- [Aim of the task]: Line by line, print the records exactly, and keep images out of the copy.

[Dataset records]
====

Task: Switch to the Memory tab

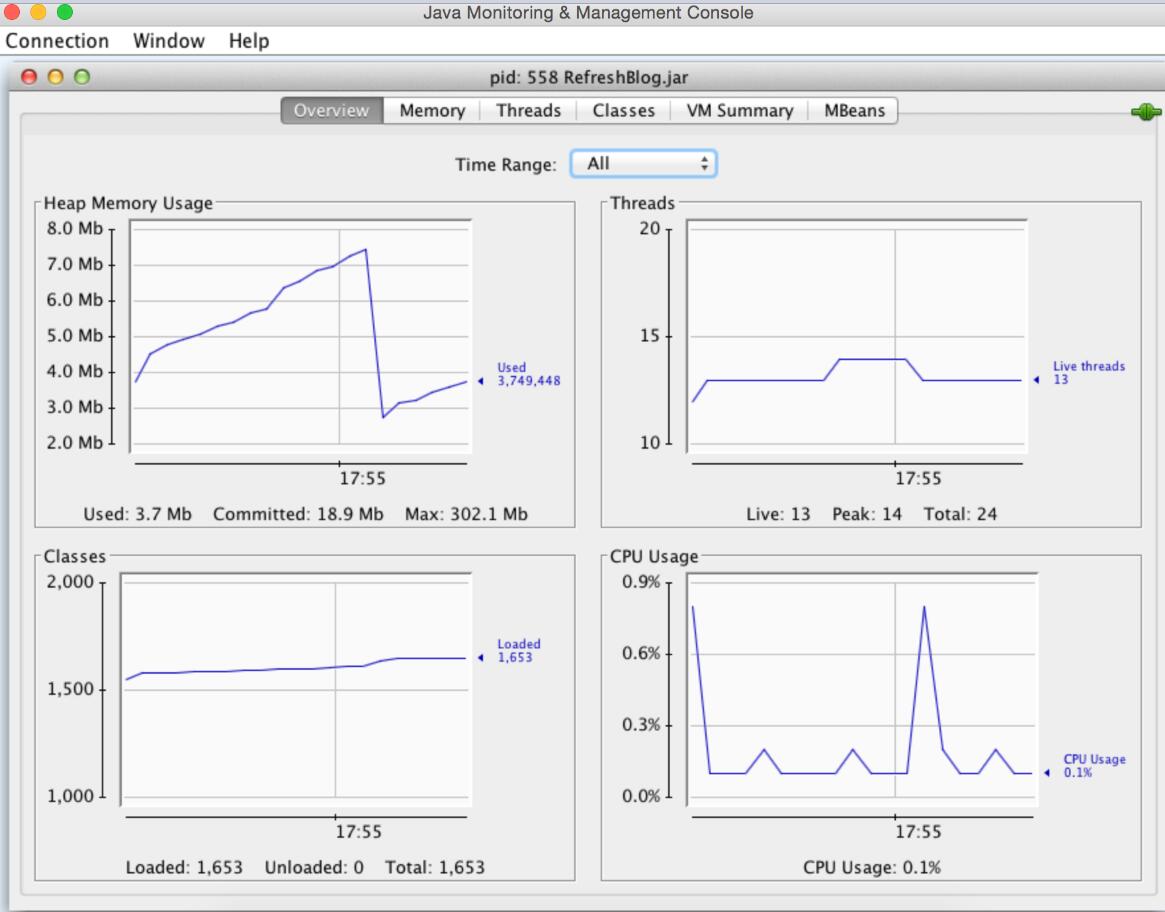Action: (432, 111)
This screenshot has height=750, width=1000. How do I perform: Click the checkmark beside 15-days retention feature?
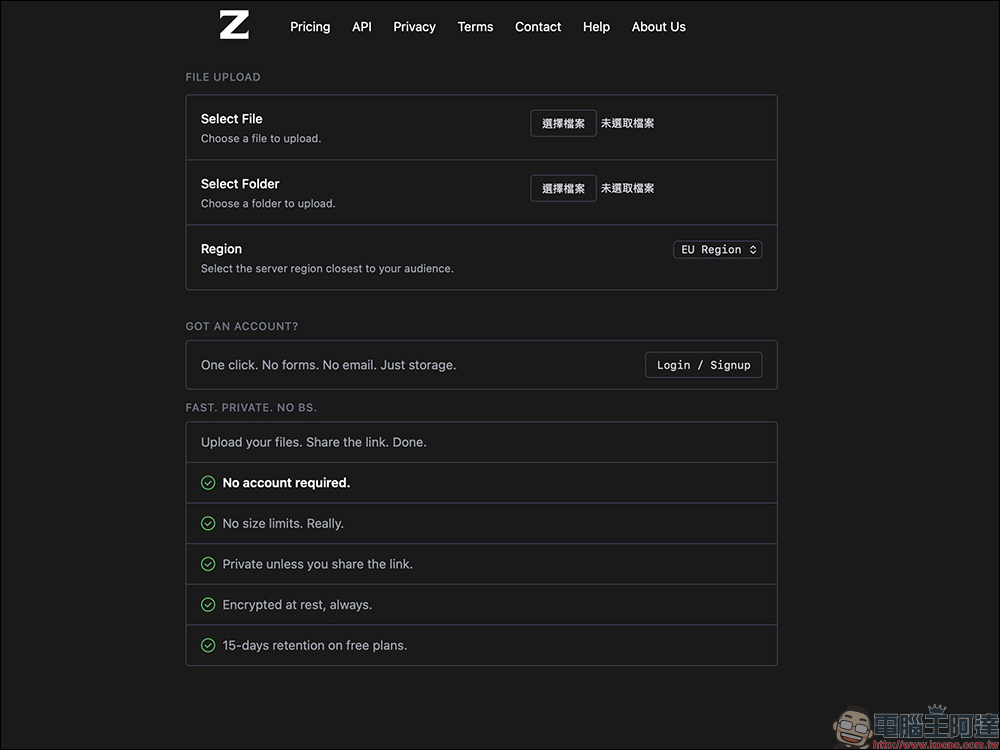208,645
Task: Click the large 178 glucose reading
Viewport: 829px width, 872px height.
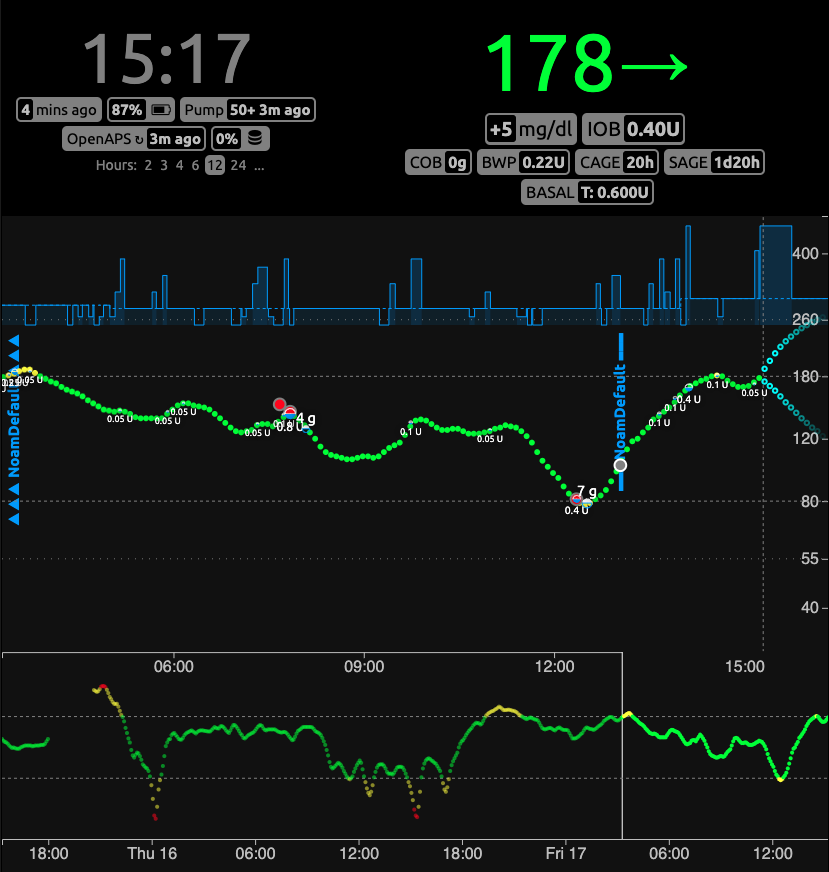Action: tap(549, 64)
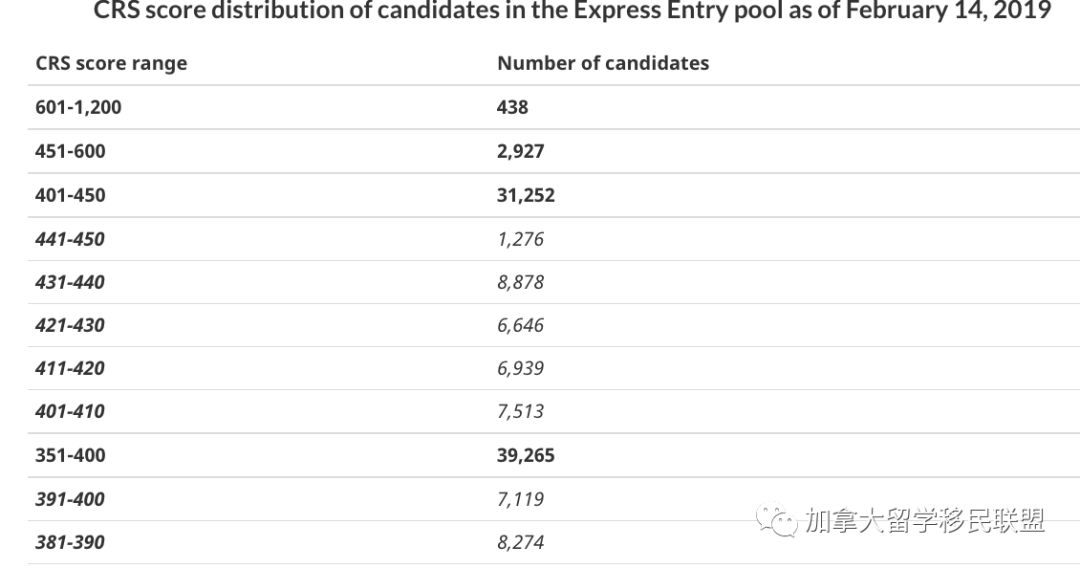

====

- [Task output]:
Task: Switch to the Memory tab

Action: (432, 111)
This screenshot has height=750, width=1000. How do I perform: Click the checkmark beside 15-days retention feature?
208,645
Task: Click the large 178 glucose reading
Viewport: 829px width, 872px height.
Action: tap(549, 64)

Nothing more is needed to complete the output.